Element and text location data
************

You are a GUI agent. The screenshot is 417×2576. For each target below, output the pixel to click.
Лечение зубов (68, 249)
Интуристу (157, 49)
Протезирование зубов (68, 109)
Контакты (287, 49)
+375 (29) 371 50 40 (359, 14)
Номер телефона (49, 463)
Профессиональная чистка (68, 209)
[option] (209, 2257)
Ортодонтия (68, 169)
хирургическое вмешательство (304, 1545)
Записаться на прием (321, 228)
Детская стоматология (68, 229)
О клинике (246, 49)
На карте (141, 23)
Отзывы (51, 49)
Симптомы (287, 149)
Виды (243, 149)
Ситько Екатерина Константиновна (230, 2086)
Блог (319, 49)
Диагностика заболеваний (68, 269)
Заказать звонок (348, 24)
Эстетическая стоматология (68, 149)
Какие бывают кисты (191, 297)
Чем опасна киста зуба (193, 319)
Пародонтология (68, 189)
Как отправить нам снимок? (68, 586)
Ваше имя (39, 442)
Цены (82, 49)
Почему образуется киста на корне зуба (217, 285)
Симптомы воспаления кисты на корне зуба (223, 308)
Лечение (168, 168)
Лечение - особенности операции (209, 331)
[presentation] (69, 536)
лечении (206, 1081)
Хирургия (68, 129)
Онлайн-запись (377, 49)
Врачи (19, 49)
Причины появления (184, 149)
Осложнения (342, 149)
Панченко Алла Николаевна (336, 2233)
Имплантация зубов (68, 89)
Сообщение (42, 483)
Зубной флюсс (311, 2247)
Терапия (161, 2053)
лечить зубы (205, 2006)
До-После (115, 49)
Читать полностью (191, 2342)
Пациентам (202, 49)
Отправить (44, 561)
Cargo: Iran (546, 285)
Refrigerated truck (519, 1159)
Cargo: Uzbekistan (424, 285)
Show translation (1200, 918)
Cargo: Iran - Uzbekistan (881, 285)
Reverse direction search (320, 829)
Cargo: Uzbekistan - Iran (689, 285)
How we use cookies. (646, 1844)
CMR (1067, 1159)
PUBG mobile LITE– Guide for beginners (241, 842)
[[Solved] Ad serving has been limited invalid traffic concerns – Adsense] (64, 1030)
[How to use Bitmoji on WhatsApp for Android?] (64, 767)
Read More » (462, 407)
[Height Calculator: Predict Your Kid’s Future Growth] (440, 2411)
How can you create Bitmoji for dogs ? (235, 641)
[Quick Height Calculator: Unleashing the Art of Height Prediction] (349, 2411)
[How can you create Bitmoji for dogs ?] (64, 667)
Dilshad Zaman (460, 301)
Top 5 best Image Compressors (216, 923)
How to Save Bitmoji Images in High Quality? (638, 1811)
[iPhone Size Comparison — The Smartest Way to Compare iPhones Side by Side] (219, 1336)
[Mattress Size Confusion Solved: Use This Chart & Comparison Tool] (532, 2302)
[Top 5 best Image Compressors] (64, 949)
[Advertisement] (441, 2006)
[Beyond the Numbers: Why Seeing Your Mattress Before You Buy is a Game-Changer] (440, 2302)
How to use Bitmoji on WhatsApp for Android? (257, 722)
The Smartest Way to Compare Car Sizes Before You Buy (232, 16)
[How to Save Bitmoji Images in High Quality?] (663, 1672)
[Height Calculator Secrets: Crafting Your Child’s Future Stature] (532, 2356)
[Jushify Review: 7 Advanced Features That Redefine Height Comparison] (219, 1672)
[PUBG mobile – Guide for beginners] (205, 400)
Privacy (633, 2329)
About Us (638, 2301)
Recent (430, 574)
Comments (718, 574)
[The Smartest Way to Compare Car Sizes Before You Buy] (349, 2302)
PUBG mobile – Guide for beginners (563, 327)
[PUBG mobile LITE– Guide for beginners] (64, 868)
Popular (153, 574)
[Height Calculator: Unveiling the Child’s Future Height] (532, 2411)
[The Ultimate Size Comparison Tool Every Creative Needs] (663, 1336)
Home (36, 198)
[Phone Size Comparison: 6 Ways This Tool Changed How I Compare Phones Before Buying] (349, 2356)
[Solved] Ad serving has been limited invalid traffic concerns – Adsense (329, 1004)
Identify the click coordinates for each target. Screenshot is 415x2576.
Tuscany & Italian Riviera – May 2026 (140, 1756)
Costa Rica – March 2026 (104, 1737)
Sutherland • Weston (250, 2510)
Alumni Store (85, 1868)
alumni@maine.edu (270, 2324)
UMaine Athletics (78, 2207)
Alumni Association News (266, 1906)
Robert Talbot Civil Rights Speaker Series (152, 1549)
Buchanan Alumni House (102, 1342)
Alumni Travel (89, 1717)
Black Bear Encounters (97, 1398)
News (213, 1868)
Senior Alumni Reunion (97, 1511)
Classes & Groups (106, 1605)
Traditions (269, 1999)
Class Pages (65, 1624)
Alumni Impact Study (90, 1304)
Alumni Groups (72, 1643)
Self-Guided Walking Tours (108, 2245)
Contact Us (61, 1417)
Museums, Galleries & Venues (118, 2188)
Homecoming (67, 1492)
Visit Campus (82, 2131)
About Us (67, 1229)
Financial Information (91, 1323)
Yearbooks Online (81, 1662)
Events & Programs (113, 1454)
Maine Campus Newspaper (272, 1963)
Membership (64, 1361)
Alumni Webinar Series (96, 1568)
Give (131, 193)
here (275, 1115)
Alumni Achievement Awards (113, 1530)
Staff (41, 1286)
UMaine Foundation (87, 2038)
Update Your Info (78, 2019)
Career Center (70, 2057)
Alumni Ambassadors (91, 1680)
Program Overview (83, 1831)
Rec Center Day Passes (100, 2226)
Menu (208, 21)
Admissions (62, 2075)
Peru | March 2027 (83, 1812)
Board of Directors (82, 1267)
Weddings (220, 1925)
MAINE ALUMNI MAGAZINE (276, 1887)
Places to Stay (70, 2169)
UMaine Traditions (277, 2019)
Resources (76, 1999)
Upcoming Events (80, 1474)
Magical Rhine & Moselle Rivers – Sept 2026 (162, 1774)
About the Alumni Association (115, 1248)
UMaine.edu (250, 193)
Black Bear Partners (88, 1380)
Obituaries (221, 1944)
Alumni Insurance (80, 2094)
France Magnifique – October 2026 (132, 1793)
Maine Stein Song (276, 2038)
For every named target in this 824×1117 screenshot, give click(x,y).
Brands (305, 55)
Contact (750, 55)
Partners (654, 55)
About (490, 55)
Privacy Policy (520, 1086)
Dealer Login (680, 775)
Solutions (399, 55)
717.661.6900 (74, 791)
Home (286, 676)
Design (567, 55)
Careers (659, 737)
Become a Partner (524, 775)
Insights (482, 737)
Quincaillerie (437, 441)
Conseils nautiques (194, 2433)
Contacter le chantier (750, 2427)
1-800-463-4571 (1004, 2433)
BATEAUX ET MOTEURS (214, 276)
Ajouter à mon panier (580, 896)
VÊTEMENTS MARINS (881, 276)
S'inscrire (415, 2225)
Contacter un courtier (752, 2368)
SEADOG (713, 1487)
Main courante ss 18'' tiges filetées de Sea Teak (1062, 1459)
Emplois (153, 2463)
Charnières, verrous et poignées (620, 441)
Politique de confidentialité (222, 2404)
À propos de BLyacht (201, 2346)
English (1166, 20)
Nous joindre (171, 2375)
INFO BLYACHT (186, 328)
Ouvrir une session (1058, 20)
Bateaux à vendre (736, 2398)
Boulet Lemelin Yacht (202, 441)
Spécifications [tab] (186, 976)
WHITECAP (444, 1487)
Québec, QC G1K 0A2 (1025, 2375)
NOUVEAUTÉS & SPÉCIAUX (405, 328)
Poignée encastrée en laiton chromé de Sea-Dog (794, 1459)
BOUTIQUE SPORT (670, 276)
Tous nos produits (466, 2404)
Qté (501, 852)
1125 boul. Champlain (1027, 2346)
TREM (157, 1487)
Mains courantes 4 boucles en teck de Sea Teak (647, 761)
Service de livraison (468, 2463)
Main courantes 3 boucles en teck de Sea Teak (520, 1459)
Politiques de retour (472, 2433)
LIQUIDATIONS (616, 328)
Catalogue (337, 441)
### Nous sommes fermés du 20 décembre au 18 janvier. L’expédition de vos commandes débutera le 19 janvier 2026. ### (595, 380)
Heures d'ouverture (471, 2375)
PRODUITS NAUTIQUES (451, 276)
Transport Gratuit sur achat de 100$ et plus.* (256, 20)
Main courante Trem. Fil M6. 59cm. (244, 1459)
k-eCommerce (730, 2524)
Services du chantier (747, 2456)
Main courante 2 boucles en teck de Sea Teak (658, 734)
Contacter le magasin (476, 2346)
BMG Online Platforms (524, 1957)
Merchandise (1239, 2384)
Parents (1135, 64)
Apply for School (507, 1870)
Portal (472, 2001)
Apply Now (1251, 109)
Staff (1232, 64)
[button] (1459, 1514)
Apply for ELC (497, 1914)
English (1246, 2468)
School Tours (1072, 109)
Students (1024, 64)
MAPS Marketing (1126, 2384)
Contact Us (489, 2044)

************

▶ **Exercise requirements**
Can you write out the stretch of lines from the one containing "Блог (319, 49)" through the one containing "Пациентам (202, 49)", both ends included, with each line in full and both coordinates of every answer shifted up by 75?

▶ **Task response**
Блог (394, 124)
Диагностика заболеваний (143, 344)
Заказать звонок (423, 99)
Эстетическая стоматология (143, 224)
Какие бывают кисты (266, 372)
Чем опасна киста зуба (268, 394)
Пародонтология (143, 264)
Как отправить нам снимок? (143, 661)
Ваше имя (114, 517)
Цены (157, 124)
Почему образуется киста на корне зуба (292, 360)
Симптомы воспаления кисты на корне зуба (298, 383)
Лечение (243, 243)
Лечение - особенности операции (284, 406)
[presentation] (144, 611)
лечении (281, 1156)
Хирургия (143, 204)
Онлайн-запись (452, 124)
Врачи (94, 124)
Причины появления (259, 224)
Осложнения (417, 224)
Панченко Алла Николаевна (411, 2308)
Имплантация зубов (143, 164)
Сообщение (117, 558)
Зубной флюсс (386, 2322)
Терапия (236, 2128)
лечить зубы (280, 2081)
До-После (190, 124)
Читать полностью (266, 2417)
Пациентам (277, 124)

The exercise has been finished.